Kota Bandung mencatatkan lonjakan kunjungan wisatawan yang signifikan selama periode libur Lebaran 2026. Berdasarkan data terbaru hingga pertengahan masa libur, tercatat sebanyak 700 ribu pelancong telah memadati berbagai titik wisata di ibu kota Jawa Barat ini. Wali Kota Bandung, Muhammad Farhan, mengungkapkan bahwa angka tersebut jauh melampaui estimasi awal pemerintah kota. Tren kunjungan yang masif ini didominasi oleh wisatawan asal wilayah Jabodetabek yang mayoritas datang dalam rombongan keluarga untuk menghabiskan waktu libur panjang.
Melihat arus kunjungan yang belum menunjukkan tanda-tanda melambat, Pemerintah Kota Bandung memprediksi total wisatawan bisa menembus angka satu juta orang hingga akhir pekan ini. Akhir pekan diproyeksikan menjadi puncak keramaian, mengingat banyak pemudik yang memilih memperpanjang durasi liburan mereka di Bandung sebelum kembali ke rutinitas kerja di kota asal. Dibandingkan dengan periode yang sama pada tahun lalu yang sempat tidak mencapai target, lonjakan tahun ini memberikan sinyal positif bagi kebangkitan sektor pariwisata lokal yang sempat lesu.
Dampak dari membeludaknya wisatawan ini tentu menjadi pisau bermata dua bagi Kota Bandung. Di satu sisi, geliat ekonomi masyarakat—terutama sektor UMKM, perhotelan, hingga jasa kuliner—mengalami peningkatan pendapatan yang signifikan. Perputaran uang yang masif di titik-titik keramaian menjadi stimulan bagi pertumbuhan ekonomi regional pasca-Lebaran. Namun di sisi lain, tantangan besar muncul pada aspek manajemen lalu lintas dan pengelolaan sampah. Pemerintah kota dituntut ekstra kerja keras agar kenyamanan warga lokal dan wisatawan tetap terjaga di tengah kepadatan yang melampaui kapasitas normal kota tersebut.

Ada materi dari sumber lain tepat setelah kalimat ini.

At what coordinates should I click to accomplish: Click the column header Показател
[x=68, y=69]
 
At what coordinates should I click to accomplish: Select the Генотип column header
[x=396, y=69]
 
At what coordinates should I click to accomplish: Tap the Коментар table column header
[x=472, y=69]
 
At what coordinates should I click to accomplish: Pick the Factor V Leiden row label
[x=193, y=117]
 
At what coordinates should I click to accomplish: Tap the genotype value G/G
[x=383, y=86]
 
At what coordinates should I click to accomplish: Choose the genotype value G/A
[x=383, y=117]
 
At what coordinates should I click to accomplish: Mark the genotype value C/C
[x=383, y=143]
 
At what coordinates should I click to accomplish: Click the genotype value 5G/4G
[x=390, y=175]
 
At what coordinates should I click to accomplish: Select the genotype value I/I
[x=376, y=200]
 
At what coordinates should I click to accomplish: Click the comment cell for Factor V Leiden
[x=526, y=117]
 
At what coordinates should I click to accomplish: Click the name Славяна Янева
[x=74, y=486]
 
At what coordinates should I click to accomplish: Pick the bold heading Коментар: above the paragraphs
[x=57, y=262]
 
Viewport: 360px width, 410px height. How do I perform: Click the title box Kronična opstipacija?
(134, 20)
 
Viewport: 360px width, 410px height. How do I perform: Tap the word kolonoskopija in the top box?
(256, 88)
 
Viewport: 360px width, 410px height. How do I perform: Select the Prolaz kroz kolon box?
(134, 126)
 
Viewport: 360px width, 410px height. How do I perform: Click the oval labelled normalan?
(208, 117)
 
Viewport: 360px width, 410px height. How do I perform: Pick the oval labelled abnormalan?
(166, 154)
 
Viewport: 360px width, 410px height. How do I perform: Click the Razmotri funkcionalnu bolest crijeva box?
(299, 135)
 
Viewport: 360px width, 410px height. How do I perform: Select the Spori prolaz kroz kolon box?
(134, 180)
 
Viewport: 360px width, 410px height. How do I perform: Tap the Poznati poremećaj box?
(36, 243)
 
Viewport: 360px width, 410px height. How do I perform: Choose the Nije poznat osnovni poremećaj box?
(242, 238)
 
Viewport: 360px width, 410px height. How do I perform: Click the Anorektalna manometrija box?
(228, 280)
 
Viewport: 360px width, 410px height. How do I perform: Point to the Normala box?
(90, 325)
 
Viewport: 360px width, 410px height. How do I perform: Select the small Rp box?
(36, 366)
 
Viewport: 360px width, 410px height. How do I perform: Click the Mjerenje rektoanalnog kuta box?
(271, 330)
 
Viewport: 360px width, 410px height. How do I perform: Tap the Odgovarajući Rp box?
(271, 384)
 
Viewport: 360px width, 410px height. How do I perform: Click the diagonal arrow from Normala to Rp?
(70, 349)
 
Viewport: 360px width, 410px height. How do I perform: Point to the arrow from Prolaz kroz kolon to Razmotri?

Untuk mengantisipasi situasi ini, Pemerintah Kota Bandung telah menyiagakan seluruh perangkat daerah di lapangan. Fokus utamanya adalah memastikan keamanan, ketertiban, dan kelancaran arus lalu lintas di kawasan-kawasan vital. Masyarakat dan wisatawan diimbau untuk tetap menjaga ketertiban serta mematuhi aturan di area publik demi menciptakan suasana liburan yang kondusif. Koordinasi lintas sektoral pun diperketat guna merespons dinamika di lapangan secara cepat, terutama di titik-titik yang menjadi magnet utama para pengunjung.
Keberhasilan Bandung menarik minat wisatawan tahun ini tidak lepas dari keberagaman destinasi yang ditawarkan. Destinasi wisata religi seperti Masjid Raya Al-Jabbar kini menjadi primadona baru yang menempati urutan teratas daftar kunjungan, diikuti oleh ruang terbuka publik seperti Kiara Artha Park. Selain itu, destinasi edukasi dan budaya seperti Museum Geologi, Taman Lalu Lintas, serta Saung Angklung Udjo masih menjadi magnet kuat bagi keluarga. Kawasan bersejarah di Jalan Asia Afrika dan Braga juga tetap menjadi titik favorit bagi mereka yang ingin menikmati atmosfer klasik Kota Kembang.
Kondisi ini menjadi bukti bahwa diversifikasi objek wisata yang dimiliki Bandung—mulai dari wisata edukasi, religi, hingga situs bersejarah—menjadi kekuatan utama dalam menopang industri pariwisata daerah. Ke depannya, tantangan bagi Bandung bukan lagi sekadar menarik banyak orang untuk datang, melainkan bagaimana mempertahankan kenyamanan kota agar wisatawan memiliki pengalaman positif yang berkesan. Bagi Anda yang berencana menghabiskan sisa libur di Bandung, pastikan untuk selalu memantau kondisi lalu lintas dan mempersiapkan rencana perjalanan dengan matang agar kunjungan tetap menyenangkan di tengah kepadatan kota.